When a user logs on to the system for the first time in an application, the user takes the initiative to generate the key value for the user. There are two ways to process the key value.

(1) store the key in a field of the database. The problem with this method is that the security of the key in the database cannot be guaranteed;

(2) keep the key in the user's local file, so that the key can be obtained by others. However, the problem with this method is that when the user uses other machines to visit the system, you cannot log on.

In this example, the following 2nd methods are applied.

Specifically, the code above is 11th ~ The 18 rows continuously generate keys by means of natural random numbers, and enhance their complexity through a single calculation. The values of lowerbound and upperbound are the ASCII character categories that you want to encrypt. The following is a natural example of a key file.

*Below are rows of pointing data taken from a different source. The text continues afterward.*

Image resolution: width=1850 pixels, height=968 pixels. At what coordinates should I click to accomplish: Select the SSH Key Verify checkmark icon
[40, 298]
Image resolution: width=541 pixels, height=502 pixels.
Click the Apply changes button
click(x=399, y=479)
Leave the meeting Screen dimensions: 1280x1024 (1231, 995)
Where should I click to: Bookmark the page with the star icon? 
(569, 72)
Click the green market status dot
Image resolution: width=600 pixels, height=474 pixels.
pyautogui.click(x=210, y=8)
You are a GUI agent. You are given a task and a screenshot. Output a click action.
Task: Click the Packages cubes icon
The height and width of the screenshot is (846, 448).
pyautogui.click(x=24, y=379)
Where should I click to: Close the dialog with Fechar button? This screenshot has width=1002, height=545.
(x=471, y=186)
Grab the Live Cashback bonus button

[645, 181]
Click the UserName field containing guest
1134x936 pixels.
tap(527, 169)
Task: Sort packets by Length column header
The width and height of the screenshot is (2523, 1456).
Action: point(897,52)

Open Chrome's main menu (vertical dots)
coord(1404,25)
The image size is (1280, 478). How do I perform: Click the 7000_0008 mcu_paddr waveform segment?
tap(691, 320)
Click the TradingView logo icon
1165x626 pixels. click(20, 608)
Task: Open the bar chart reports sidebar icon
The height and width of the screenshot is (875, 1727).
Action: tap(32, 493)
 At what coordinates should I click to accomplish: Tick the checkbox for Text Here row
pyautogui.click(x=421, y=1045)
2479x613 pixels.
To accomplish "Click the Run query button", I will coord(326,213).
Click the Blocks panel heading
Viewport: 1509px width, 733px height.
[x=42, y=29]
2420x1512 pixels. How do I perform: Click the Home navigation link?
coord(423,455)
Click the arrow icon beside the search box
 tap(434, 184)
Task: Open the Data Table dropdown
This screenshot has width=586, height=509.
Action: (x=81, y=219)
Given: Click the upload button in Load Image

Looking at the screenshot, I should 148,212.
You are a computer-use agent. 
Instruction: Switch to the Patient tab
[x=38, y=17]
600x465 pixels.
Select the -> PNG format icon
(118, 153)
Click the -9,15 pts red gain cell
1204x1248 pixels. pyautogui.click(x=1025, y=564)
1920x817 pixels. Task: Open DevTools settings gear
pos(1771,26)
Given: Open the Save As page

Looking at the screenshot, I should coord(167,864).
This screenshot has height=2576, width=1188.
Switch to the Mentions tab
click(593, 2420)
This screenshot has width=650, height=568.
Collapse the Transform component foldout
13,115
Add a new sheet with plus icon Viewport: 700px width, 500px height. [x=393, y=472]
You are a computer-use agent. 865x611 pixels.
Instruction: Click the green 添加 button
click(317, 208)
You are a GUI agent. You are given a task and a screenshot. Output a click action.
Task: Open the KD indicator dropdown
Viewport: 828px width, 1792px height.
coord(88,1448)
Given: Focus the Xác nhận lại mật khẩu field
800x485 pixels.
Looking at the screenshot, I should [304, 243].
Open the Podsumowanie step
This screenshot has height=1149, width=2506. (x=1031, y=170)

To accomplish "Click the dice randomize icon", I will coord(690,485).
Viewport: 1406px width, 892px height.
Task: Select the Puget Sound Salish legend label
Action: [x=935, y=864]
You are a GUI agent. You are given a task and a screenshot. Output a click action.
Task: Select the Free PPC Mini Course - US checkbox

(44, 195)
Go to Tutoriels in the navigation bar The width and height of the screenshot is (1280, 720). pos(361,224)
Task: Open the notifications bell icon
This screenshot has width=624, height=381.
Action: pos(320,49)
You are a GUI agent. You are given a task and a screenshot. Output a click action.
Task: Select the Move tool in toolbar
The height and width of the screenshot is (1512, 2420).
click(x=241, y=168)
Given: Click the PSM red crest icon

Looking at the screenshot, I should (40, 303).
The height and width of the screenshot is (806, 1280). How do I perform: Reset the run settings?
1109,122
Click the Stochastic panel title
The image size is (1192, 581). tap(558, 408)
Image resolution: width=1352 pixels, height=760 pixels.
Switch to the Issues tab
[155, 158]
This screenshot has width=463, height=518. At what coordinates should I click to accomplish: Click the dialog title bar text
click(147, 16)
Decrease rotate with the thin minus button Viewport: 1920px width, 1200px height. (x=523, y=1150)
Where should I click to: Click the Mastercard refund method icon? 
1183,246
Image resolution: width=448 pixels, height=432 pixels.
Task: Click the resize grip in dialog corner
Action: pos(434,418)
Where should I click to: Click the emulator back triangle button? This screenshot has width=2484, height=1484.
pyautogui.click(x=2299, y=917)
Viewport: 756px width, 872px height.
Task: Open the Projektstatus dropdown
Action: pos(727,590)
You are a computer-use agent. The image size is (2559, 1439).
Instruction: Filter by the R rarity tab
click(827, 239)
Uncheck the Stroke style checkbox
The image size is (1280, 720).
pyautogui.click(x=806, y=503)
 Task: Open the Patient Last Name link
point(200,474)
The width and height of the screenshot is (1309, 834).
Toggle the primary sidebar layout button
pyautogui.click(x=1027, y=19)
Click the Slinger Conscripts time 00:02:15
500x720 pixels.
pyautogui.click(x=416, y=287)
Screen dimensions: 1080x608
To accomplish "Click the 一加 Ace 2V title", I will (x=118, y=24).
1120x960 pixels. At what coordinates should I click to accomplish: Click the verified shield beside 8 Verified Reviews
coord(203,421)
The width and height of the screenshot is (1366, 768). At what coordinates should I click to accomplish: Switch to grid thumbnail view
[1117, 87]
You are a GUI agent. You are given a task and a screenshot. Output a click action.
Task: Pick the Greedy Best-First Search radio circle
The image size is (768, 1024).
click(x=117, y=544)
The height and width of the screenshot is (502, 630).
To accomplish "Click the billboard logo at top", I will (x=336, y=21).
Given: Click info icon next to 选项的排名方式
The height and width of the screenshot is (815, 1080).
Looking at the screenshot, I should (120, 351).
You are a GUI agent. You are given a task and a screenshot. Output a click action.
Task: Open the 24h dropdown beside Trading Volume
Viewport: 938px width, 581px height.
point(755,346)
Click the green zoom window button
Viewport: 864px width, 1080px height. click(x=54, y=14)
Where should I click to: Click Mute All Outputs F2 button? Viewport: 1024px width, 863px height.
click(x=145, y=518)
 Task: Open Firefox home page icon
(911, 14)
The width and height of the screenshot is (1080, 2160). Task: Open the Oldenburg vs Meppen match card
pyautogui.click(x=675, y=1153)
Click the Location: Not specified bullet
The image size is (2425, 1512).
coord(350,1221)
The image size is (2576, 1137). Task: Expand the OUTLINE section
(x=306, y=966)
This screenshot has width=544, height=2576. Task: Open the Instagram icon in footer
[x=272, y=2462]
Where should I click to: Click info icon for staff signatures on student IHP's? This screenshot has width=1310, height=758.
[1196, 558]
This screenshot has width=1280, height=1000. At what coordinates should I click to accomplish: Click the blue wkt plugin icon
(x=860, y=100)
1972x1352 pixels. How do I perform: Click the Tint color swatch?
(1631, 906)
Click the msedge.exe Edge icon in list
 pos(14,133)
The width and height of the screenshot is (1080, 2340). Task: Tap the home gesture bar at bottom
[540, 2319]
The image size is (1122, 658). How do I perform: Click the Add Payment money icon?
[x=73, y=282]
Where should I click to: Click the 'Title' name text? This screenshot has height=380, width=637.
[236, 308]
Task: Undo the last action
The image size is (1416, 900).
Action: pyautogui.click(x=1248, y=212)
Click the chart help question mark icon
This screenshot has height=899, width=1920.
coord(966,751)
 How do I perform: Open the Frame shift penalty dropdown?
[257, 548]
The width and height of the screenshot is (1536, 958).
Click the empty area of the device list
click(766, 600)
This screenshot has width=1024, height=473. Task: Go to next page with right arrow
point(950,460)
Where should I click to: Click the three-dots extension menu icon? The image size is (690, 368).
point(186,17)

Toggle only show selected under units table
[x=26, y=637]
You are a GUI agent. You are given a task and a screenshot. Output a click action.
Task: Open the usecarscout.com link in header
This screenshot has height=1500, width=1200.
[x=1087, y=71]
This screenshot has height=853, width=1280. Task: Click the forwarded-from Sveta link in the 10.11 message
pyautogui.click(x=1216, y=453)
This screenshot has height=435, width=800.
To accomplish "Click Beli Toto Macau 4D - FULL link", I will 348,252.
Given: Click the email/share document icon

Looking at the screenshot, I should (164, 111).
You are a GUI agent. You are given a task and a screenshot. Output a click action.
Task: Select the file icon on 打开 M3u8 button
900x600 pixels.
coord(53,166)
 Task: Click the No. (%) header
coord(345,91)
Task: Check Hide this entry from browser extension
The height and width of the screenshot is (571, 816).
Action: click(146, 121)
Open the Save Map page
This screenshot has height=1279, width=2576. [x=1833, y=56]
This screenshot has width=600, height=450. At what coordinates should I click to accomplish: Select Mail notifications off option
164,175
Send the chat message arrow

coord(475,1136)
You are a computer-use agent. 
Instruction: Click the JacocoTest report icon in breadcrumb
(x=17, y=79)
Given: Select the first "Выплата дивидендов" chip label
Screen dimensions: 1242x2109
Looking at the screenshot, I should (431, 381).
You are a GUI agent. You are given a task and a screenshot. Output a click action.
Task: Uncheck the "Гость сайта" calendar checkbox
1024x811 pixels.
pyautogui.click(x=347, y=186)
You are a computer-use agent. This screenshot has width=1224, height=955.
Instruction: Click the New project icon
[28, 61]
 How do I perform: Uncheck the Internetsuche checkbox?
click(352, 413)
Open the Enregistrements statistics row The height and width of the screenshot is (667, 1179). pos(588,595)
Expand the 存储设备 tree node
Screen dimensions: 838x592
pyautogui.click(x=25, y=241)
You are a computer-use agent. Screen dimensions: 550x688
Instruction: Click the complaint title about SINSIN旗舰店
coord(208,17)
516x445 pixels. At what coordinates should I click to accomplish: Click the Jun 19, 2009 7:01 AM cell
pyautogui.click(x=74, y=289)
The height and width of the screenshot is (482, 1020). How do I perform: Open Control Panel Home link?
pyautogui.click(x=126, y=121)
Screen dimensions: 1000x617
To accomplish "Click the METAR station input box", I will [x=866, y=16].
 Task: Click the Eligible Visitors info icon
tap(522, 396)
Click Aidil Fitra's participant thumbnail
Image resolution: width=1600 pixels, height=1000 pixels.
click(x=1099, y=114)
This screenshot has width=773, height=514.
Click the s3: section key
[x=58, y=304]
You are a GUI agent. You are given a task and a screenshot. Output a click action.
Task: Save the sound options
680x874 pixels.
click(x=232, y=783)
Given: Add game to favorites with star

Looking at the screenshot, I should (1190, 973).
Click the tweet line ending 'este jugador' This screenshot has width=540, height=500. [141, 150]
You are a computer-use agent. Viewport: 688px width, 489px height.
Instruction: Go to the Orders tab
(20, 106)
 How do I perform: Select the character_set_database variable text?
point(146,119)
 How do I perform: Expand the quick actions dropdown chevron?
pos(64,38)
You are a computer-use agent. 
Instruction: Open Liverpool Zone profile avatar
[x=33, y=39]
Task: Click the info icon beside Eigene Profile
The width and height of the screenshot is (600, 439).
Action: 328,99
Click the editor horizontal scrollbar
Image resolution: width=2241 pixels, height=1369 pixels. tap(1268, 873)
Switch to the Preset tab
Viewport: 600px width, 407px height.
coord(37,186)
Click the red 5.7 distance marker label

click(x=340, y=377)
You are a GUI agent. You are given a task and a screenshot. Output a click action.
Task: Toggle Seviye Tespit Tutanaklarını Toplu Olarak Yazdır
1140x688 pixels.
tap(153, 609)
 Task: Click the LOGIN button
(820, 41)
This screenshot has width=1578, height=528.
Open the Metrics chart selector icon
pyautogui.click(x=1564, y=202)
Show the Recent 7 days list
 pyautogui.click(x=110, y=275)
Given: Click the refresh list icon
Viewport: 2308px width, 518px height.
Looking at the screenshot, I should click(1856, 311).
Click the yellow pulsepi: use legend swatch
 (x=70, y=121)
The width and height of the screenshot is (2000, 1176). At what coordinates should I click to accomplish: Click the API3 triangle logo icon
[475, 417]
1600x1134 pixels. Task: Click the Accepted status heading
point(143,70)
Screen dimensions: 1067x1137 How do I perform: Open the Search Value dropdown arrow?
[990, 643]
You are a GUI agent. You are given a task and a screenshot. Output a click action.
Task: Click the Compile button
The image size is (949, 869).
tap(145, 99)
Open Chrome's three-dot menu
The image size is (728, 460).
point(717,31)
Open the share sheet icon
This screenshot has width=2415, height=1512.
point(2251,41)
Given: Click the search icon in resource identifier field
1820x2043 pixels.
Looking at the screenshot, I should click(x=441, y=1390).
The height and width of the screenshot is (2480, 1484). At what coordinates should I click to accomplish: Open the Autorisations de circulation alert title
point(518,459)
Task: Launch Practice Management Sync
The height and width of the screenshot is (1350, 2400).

208123915925183361116049369344372701567721435181102718332639307390344373445407

524316475863232913993383189547474747394154915312639841226741894189965623523913

011164730113445201935692839710274127251577929493941487145611337531549110895367

593586318332391170941272701152344371709270125776235313540032267139933835677407

617384135696111239130732949469623520815987524358635491542913374933524334454251

400327015367133759324537171709152357391089524342514685239122673135531363151191

833412771743139654...

Finally, you need to keep the key in a secure place on the server, and then you can use it and other encryption algorithms such as XOR to encrypt/decrypt user information. How to apply this key to the XOR in the previous section is very simple and will not be detailed in detail.